Varicella Zoster Immune Globulin (VZIG) – Anticipated Short Supply and Alternate Product Availability under an Investigational New Drug Application Expanded Access Protocol

February 8, 2006

Summary

The only manufacturer of U.S.-licensed VZIG, Massachusetts Public Health Biologic Laboratories (Boston, MA), has discontinued production of this product, which is indicated for patients in need of passive immunization to prevent severe varicella zoster infection. The supply of the licensed VZIG product is nearly depleted. However, an investigational (not licensed) VZIG product (manufactured and currently under development by Cangene Corporation Winnipeg, Canada) is available under an investigational new drug application (IND) protocol. This product may be requested through FFF Enterprises (Temecula, CA) for individuals who have been exposed to varicella and who are at increased risk of complications from varicella (see below - "What Patients Are Eligible to Participate" section).

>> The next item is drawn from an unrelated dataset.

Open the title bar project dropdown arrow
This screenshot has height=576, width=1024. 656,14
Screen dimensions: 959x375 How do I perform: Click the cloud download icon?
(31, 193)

The investigational VZIG, like licensed VZIG, is a purified human immune globulin preparation made from high anti-varicella antibody-containing plasma. The investigational product is lyophilized. When properly reconstituted, it is a 5% solution of IgG, which is intended to be administered intramuscularly. As with any product used under IND, patients must be informed of potential risks and benefits and give informed consent before receiving the product.

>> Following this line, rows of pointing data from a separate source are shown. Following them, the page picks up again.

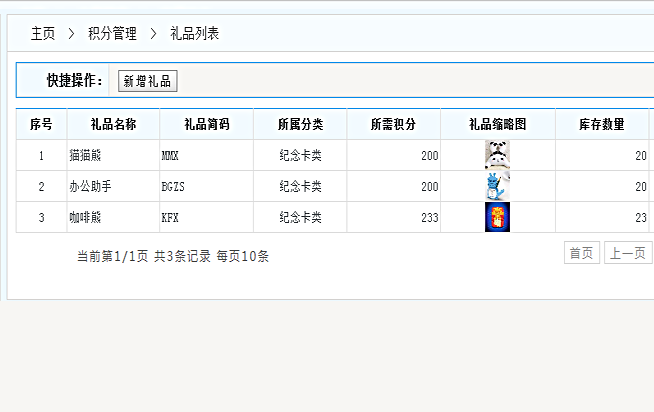Viewport: 654px width, 412px height.
Task: Click the 所需积分 column header
Action: point(393,124)
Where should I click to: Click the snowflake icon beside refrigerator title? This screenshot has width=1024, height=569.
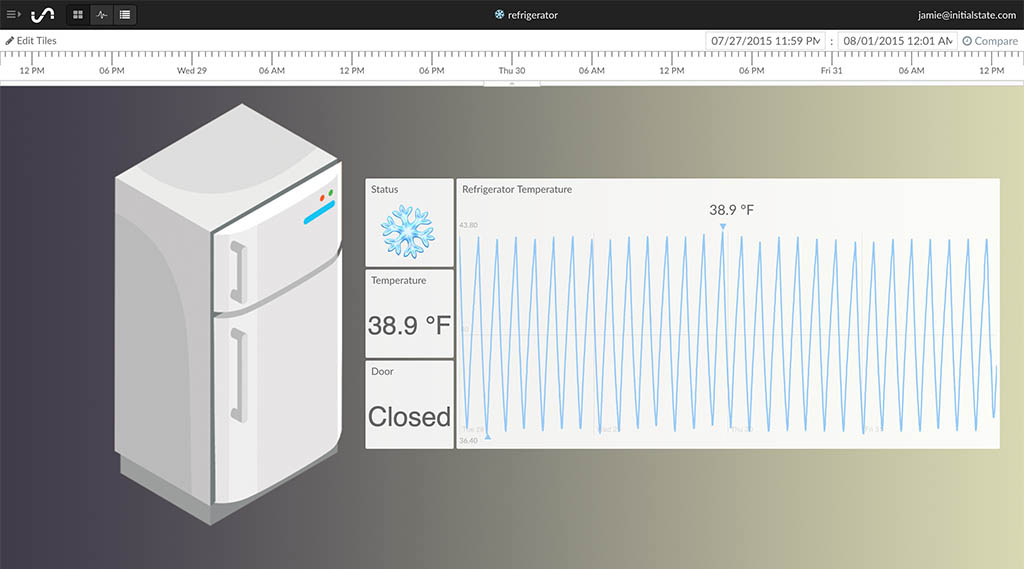(x=500, y=15)
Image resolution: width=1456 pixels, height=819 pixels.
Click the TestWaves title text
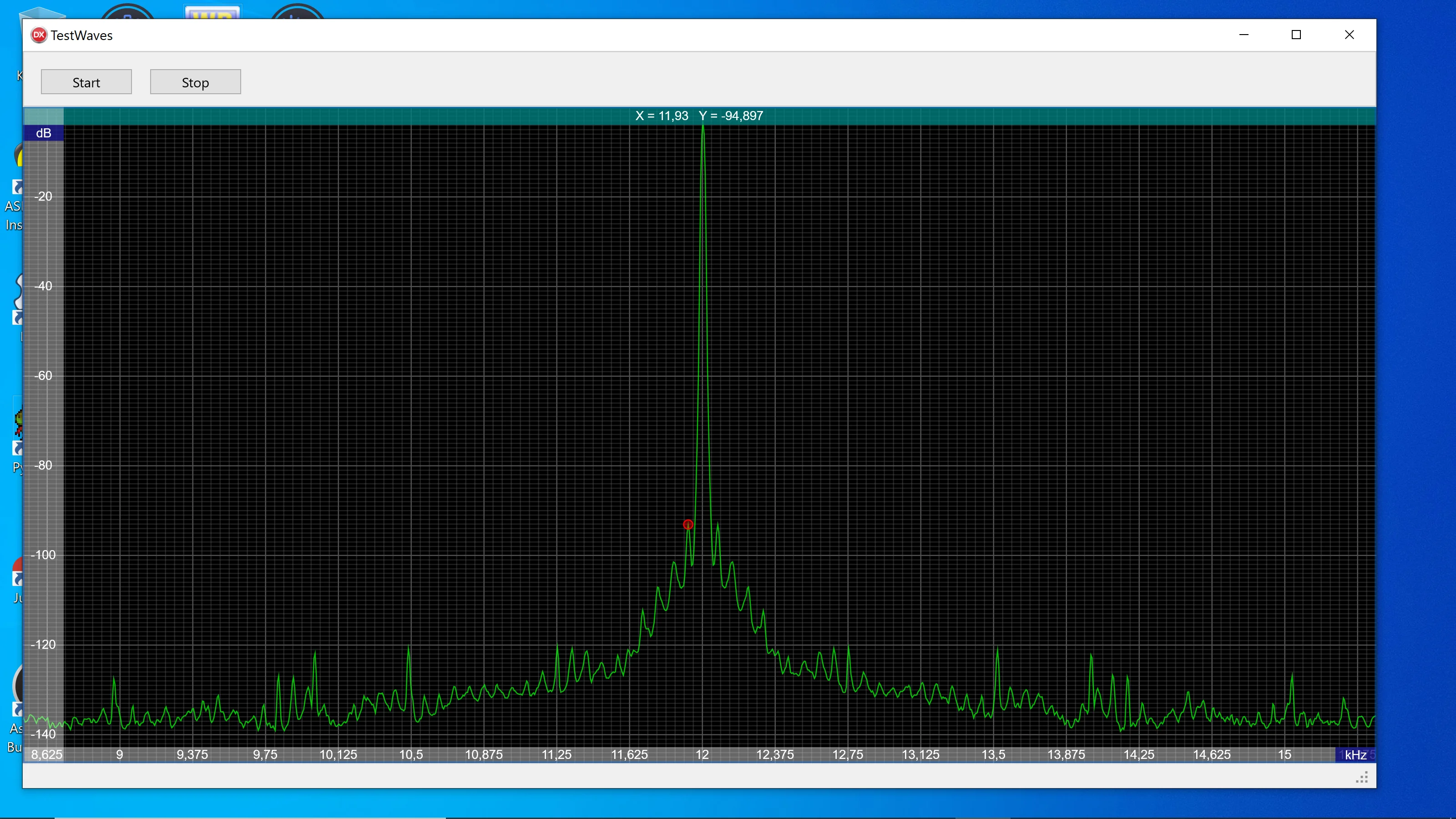81,35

If a decision is made to use VZIG, it should be administered as soon as possible after exposure, and within 96 hours of exposure.

What patients are eligible to participate in the IND protocol for VZIG?

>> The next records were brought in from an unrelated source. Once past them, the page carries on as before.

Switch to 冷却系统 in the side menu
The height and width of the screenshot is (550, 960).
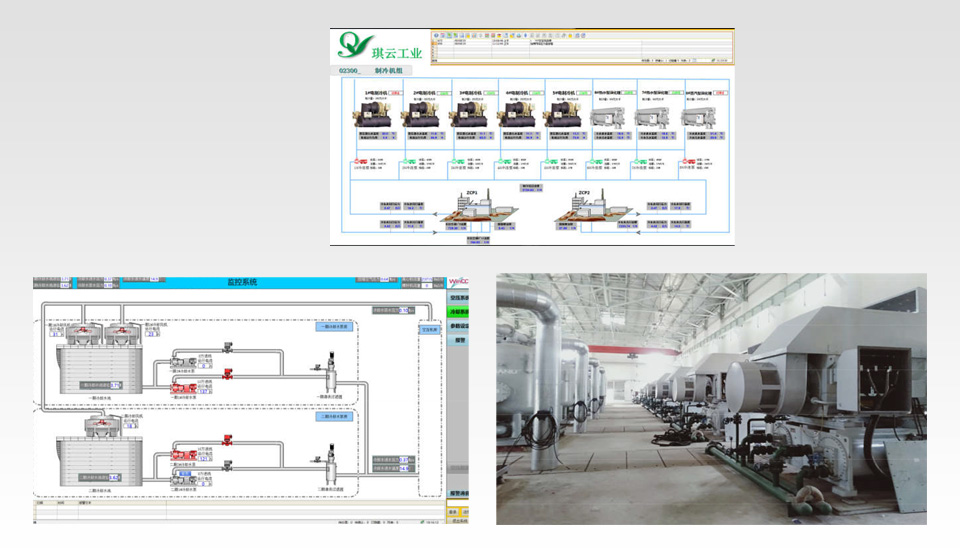tap(457, 311)
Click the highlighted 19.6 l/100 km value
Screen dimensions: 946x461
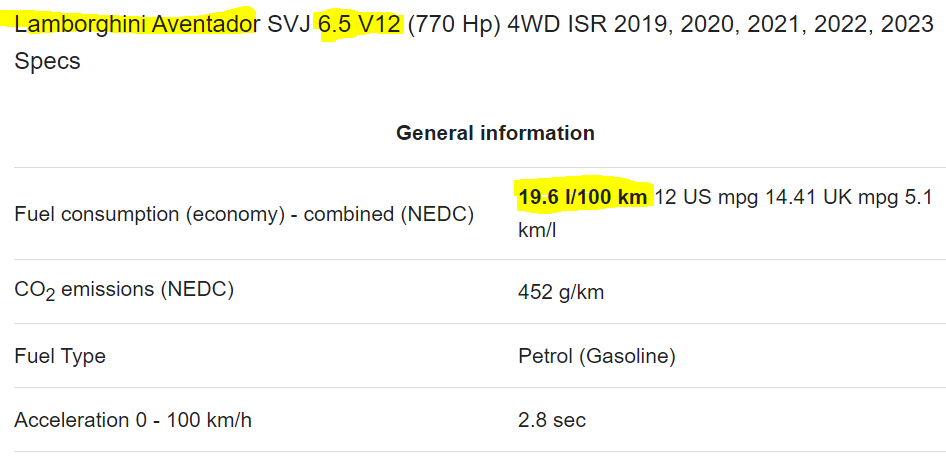[x=583, y=197]
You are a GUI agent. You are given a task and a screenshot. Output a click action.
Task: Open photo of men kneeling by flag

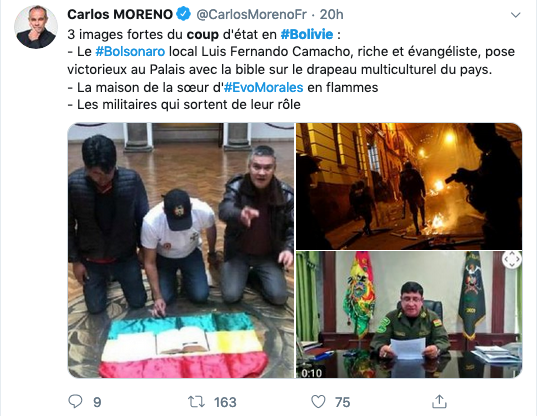[x=181, y=250]
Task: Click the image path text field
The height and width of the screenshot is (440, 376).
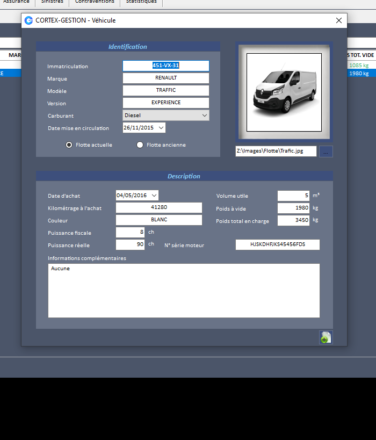Action: point(276,151)
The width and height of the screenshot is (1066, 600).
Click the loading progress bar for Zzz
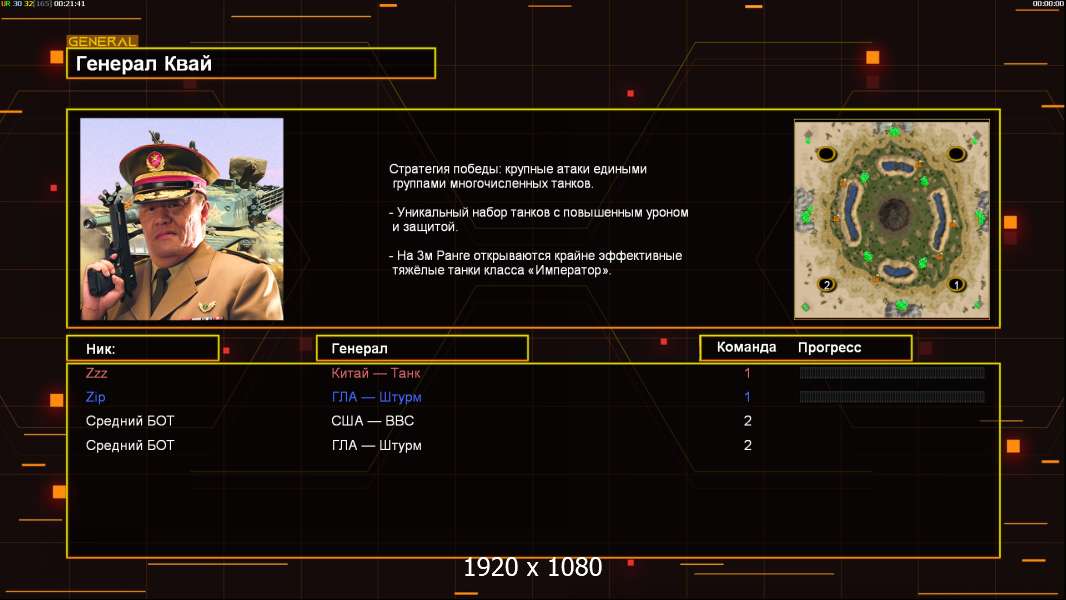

At-risk, susceptible patients who have been exposed to varicella1, and for whom informed consent is obtained, are eligible to receive the IND product under an expanded access protocol. The patient groups include:

  • Immune compromised pediatric and adult patients
  • Neonates and infants < 1 year of age
  • Premature infants
  • Pregnant women
  • Newborns whose mothers had varicella infection < 5 days prior to delivery, to <2 days after delivery

Note: Licensed VZIG is not indicated for prophylactic use in immunodeficient children or adults who have a known past history of varicella, unless the patient has undergone bone marrow transplantation. The expanded access protocol also does not include this use.

If I have a patient who may be eligible, how can I find out more about the expanded access protocol?

There is an expanded access protocol that enables use of investigational VZIG for patients who meet the protocol's enrollment criteria and who choose to participate in the protocol (see attached sample release form). You can obtain information by calling the 24-hour number at FFF Enterprises: 1-800-843-7477. You will be asked to provide preliminary information to determine patient eligibility. If your patient is eligible, investigational VZIG will be shipped to you with the informed consent form, case report forms, Investigator's Brochure, and contact information for Cangene Corporation. Under normal circumstances, investigational VZIG can be delivered from the distributor to its destination within 24 hours of request.

To assist you in determining whether your patient is eligible, a sample release form is attached, below. If you request investigational VZIG, FFF Enterprises will provide this form directly to you for completion.

How should I report difficulties in obtaining investigational VZIG?

You may report any difficulties by sending an email to CBERproductshortages@cber.fda.gov. Also, during business hours, healthcare personnel may report a real or suspected supply concern by calling (301) 827-6220.

Sample Release Form


1

The CDC has defined varicella exposure as follows (MMWR July 12, 1996; 45 (RR11): 1-25): "Several types of exposure can place susceptible persons at risk for varicella. Direct contact exposure is defined as greater than 1 hour of direct contact with an infectious person while indoors; substantial exposure for hospital contacts consists of sharing the same hospital room with an infectious patient or prolonged, direct, face-to-face contact with an infectious person (e.g., health-care workers). Brief contacts with an infectious person (e.g., contact with x-ray technicians or housekeeping personnel) are less likely to result in VZV transmission than are more prolonged contacts. Persons with continuous exposure to household members who have varicella are at greatest risk for infection. Varicella develops in approximately 90% of susceptible household contacts." The risk for varicella following close contact (e.g., contact with playmates) or hospital exposure is approximately 20% of the risk occurring from household exposure.